Excerpt provided.
· · ·
Currently, Jake is interested in logos for things like NBC and comparing them to their original logo and telling me how and when it originated and then showing me what the logo looks like today. I honestly never cared and never thought about different television logos or movie logos or toy logos but now I find it interesting. The best part is Jake is initiating conversations. He has found something he enjoys researching and wants to share it with me. And I love this!!
We’ve walked this autism journey for a little over 6 years now. The biggest and smallest tasks take a lot of time. Much of the time I want to rush it but it always backfires on me when I do this with him! As he gets older things change and I am constantly trying to figure what will work this time to help things click. I can go from feeling overwhelmed, frustrated and angry to feeling great pride all within a minute, at times. But it’s all worth it to see him succeed! And he’s doing just that. He’s growing and learning and talking with us more and more each day.
It is hard to believe Jake has only a week left in the 2nd grade! In some ways it feels like this school year has been long but mostly it feels like it flew by.
Jake has an amazing teacher and advancing to 3rd grade is very bittersweet! The first day we met Mrs. Hansen, Jake was drawn to her and responded to her quickly. She wasn’t all gushy and sweet and over-the-top nice. That sounds a little strange, but Jake doesn’t need that or want that all the time especially meeting someone for the first time. She was extremely nice and kind but her tone let Jake know she was his teacher and he would follow her rules. He quickly fell in love with her; wanting to make her proud and to show her he could do anything she asked of him. Jake had some rough days but overall he has absolutely loved being in her classroom and told me just a couple of nights ago that he wanted Mrs. Hansen to be his teacher forever. That says something about a teacher when you’re child doesn’t want to leave their classroom.
· · ·
Extracted information.
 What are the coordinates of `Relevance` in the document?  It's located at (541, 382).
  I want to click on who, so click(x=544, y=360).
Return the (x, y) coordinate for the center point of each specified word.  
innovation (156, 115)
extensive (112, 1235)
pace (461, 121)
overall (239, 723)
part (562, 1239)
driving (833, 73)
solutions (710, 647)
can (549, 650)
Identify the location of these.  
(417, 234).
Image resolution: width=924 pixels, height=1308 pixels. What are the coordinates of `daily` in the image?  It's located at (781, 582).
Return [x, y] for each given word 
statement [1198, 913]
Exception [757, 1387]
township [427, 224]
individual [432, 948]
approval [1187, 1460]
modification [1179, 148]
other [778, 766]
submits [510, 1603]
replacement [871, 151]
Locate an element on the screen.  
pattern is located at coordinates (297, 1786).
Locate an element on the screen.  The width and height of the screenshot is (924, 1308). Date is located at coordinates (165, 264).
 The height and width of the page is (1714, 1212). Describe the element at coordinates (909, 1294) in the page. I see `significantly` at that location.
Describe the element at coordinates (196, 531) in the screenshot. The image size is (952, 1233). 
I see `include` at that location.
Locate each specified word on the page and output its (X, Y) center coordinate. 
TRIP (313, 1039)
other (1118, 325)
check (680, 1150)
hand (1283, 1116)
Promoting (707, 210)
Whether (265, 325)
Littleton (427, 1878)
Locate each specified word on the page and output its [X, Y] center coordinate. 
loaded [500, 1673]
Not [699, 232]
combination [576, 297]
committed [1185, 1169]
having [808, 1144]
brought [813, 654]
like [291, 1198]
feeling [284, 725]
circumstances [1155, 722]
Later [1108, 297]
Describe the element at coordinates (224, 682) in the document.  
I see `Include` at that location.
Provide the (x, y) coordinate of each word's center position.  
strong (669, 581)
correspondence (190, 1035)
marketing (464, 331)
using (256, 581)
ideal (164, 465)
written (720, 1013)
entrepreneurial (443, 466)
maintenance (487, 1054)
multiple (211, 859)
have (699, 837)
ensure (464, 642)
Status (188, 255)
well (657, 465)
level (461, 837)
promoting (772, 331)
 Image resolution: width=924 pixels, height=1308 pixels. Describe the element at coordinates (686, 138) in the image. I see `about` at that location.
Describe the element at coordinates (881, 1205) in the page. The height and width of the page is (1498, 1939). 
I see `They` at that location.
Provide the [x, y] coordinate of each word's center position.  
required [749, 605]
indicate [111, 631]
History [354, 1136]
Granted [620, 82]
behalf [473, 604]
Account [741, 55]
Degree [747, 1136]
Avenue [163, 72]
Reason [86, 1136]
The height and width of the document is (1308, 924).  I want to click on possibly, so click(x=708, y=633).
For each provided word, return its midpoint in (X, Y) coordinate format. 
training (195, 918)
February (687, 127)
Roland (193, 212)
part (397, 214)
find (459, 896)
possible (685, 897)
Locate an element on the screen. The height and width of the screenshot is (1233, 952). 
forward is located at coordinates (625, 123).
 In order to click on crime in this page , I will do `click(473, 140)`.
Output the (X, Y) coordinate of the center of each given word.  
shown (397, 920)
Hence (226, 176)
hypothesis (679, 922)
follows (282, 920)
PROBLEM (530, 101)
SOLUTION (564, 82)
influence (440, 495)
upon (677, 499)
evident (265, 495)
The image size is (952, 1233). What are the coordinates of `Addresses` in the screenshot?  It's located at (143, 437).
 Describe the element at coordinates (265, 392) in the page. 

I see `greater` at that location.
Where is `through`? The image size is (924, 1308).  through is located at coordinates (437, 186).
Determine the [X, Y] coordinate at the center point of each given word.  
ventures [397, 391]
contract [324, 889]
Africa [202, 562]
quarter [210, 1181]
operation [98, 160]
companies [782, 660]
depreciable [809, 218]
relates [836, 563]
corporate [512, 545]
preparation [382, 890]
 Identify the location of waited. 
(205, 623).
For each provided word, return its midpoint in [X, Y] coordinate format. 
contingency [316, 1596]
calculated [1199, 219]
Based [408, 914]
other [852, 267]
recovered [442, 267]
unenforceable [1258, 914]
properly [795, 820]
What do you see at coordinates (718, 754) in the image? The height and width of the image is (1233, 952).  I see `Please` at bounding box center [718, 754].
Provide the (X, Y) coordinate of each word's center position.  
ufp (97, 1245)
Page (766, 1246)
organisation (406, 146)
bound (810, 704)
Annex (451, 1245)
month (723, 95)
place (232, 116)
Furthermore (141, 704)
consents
· · ·
Work request. In the excerpt about Jake, what is the name of his 2nd-grade teacher?

Response to the task. Mrs. Hansen